(Records from a collection)
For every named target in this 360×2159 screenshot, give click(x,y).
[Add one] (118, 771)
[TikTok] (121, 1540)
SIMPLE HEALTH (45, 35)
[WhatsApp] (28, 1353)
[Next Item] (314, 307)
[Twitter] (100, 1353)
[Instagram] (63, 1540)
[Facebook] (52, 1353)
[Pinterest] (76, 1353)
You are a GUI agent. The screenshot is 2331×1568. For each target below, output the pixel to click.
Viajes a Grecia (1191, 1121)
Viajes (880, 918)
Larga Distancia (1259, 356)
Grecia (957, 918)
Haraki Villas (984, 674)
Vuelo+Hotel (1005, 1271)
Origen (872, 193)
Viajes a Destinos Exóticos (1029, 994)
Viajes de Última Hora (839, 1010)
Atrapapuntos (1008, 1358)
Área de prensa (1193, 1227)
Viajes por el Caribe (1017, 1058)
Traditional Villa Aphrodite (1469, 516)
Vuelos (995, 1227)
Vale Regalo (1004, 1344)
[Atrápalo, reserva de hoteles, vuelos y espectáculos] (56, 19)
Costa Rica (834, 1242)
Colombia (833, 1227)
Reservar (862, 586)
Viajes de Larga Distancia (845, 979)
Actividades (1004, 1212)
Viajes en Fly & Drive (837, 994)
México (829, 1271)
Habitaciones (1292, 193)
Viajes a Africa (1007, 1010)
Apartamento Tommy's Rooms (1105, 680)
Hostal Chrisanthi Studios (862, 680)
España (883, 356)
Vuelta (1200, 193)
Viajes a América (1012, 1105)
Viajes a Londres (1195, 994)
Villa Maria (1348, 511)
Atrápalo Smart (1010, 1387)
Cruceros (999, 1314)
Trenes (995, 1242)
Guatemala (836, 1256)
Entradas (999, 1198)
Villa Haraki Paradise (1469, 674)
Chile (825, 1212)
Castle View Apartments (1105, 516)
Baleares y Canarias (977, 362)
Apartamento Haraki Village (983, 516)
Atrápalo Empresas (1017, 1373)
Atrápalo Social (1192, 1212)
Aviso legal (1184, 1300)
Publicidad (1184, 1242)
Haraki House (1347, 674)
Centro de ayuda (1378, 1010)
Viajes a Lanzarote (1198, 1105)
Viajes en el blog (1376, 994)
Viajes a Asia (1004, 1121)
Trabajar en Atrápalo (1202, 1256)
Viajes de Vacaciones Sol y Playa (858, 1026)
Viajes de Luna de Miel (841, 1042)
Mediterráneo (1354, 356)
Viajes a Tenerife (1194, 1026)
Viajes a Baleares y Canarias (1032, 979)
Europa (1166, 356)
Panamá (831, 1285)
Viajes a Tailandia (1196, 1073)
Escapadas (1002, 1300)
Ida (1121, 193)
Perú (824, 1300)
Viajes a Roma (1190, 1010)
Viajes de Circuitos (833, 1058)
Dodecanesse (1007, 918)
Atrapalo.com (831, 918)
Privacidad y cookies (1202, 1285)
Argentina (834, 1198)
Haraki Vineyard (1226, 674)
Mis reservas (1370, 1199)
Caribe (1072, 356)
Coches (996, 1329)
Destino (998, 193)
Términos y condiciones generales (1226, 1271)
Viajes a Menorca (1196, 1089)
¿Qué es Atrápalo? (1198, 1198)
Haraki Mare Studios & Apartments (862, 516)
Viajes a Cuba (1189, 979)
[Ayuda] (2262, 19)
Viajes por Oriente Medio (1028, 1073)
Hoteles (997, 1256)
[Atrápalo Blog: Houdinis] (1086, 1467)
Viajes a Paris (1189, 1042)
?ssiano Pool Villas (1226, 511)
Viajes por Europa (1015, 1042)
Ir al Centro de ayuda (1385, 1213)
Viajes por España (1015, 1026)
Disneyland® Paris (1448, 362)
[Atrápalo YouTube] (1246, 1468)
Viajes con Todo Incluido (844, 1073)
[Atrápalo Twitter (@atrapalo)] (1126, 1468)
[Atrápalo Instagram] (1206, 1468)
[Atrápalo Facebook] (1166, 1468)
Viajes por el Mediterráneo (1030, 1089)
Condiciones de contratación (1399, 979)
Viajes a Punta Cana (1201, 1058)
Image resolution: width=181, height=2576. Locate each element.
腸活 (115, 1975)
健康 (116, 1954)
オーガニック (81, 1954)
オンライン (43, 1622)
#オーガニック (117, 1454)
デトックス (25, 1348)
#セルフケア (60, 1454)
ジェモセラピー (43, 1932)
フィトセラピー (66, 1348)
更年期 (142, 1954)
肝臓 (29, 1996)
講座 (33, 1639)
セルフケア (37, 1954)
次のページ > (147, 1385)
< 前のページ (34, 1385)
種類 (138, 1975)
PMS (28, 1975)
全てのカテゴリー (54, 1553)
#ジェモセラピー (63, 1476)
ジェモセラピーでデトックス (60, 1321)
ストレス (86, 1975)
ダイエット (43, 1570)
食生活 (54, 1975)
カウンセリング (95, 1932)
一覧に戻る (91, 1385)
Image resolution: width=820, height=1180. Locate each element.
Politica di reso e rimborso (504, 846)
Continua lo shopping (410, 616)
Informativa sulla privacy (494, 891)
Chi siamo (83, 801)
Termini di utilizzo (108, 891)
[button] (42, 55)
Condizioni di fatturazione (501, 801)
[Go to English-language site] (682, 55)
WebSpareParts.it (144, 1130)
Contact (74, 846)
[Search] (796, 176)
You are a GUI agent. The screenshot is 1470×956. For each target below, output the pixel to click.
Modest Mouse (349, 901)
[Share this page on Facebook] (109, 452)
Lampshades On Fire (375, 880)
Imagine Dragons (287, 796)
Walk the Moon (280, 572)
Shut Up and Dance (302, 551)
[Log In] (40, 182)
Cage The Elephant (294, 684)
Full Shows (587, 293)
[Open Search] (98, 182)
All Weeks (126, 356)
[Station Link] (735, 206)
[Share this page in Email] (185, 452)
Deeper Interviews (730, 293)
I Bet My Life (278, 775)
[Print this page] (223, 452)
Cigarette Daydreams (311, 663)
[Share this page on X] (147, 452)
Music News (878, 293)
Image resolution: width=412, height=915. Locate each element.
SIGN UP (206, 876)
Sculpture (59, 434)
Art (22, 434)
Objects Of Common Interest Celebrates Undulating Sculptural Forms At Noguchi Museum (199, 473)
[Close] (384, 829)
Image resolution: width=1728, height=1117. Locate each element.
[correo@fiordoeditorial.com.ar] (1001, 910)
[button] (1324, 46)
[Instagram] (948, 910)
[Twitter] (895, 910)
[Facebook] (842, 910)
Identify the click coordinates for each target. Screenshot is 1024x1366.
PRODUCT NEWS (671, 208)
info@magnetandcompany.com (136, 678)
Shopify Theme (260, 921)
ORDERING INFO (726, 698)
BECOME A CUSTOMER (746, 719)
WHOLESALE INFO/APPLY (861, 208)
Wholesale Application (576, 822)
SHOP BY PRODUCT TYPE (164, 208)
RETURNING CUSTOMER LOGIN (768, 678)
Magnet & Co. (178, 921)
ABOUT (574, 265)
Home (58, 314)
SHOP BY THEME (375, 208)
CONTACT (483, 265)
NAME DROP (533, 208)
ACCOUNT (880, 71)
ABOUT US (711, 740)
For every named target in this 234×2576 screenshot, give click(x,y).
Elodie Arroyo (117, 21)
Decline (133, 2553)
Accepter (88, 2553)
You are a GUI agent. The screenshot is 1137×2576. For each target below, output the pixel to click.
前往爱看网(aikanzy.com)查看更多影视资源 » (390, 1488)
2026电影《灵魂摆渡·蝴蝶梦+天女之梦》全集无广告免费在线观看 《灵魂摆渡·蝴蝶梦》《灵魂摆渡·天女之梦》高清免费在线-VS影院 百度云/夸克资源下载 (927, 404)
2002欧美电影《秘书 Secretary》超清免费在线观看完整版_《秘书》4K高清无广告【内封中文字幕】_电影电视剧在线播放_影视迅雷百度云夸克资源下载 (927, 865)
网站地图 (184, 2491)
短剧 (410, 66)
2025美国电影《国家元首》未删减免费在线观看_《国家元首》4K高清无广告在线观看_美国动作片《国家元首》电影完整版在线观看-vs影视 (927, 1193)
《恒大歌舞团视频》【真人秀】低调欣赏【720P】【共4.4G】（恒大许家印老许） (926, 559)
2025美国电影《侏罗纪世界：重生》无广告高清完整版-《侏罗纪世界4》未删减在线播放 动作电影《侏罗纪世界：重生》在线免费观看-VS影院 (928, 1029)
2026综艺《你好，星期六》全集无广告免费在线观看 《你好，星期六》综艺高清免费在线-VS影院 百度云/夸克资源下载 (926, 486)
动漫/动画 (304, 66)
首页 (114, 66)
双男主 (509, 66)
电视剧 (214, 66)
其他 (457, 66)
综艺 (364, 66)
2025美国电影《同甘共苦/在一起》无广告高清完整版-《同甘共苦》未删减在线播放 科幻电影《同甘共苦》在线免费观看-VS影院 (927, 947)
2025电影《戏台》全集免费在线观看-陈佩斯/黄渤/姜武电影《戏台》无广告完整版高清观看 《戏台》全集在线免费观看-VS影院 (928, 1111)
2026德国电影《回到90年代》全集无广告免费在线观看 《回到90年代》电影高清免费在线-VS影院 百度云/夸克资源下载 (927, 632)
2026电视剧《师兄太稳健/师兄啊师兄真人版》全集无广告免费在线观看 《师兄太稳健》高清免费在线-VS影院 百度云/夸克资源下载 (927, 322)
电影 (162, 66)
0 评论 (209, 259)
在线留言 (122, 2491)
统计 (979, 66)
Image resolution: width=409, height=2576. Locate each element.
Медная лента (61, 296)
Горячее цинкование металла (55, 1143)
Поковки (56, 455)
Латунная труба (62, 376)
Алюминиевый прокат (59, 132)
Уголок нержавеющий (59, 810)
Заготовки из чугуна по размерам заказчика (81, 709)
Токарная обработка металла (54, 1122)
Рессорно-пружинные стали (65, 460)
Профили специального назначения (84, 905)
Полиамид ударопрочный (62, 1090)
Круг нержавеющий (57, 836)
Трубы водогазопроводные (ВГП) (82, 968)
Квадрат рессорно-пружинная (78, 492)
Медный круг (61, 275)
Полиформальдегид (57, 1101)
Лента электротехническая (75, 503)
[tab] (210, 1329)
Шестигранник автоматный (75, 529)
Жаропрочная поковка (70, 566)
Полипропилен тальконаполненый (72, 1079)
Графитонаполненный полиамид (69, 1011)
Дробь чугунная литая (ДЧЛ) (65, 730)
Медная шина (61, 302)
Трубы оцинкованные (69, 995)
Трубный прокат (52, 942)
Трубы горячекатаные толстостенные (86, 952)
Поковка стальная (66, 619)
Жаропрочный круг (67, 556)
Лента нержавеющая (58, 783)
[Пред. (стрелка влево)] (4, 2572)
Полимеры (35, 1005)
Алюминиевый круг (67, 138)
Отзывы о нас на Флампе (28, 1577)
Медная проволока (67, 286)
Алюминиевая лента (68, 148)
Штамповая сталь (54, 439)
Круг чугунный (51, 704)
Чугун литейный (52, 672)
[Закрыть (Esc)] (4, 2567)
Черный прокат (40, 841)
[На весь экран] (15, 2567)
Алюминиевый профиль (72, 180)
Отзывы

= TASK TO COMPLETE =
Your answer must consist solely of the lines above between the line holding "RETURNING CUSTOMER LOGIN (768, 678)" and the line holding "科幻电影《同甘共苦》在线免费观看-VS影院 (927, 947)", inclusive, copied exactly.

= OUTPUT OF THE TASK =
RETURNING CUSTOMER LOGIN (768, 678)
Magnet & Co. (178, 921)
ABOUT (574, 265)
Home (58, 314)
SHOP BY THEME (375, 208)
CONTACT (483, 265)
NAME DROP (533, 208)
ACCOUNT (880, 71)
ABOUT US (711, 740)
For every named target in this 234×2576 screenshot, give click(x,y).
Elodie Arroyo (117, 21)
Decline (133, 2553)
Accepter (88, 2553)
You are a GUI agent. The screenshot is 1137×2576. For each target below, output the pixel to click.
前往爱看网(aikanzy.com)查看更多影视资源 » (390, 1488)
2026电影《灵魂摆渡·蝴蝶梦+天女之梦》全集无广告免费在线观看 《灵魂摆渡·蝴蝶梦》《灵魂摆渡·天女之梦》高清免费在线-VS影院 百度云/夸克资源下载 (927, 404)
2002欧美电影《秘书 Secretary》超清免费在线观看完整版_《秘书》4K高清无广告【内封中文字幕】_电影电视剧在线播放_影视迅雷百度云夸克资源下载 (927, 865)
网站地图 (184, 2491)
短剧 (410, 66)
2025美国电影《国家元首》未删减免费在线观看_《国家元首》4K高清无广告在线观看_美国动作片《国家元首》电影完整版在线观看-vs影视 (927, 1193)
《恒大歌舞团视频》【真人秀】低调欣赏【720P】【共4.4G】（恒大许家印老许） (926, 559)
2025美国电影《侏罗纪世界：重生》无广告高清完整版-《侏罗纪世界4》未删减在线播放 动作电影《侏罗纪世界：重生》在线免费观看-VS影院 (928, 1029)
2026综艺《你好，星期六》全集无广告免费在线观看 《你好，星期六》综艺高清免费在线-VS影院 百度云/夸克资源下载 (926, 486)
动漫/动画 (304, 66)
首页 (114, 66)
双男主 (509, 66)
电视剧 (214, 66)
其他 (457, 66)
综艺 (364, 66)
2025美国电影《同甘共苦/在一起》无广告高清完整版-《同甘共苦》未删减在线播放 科幻电影《同甘共苦》在线免费观看-VS影院 (927, 947)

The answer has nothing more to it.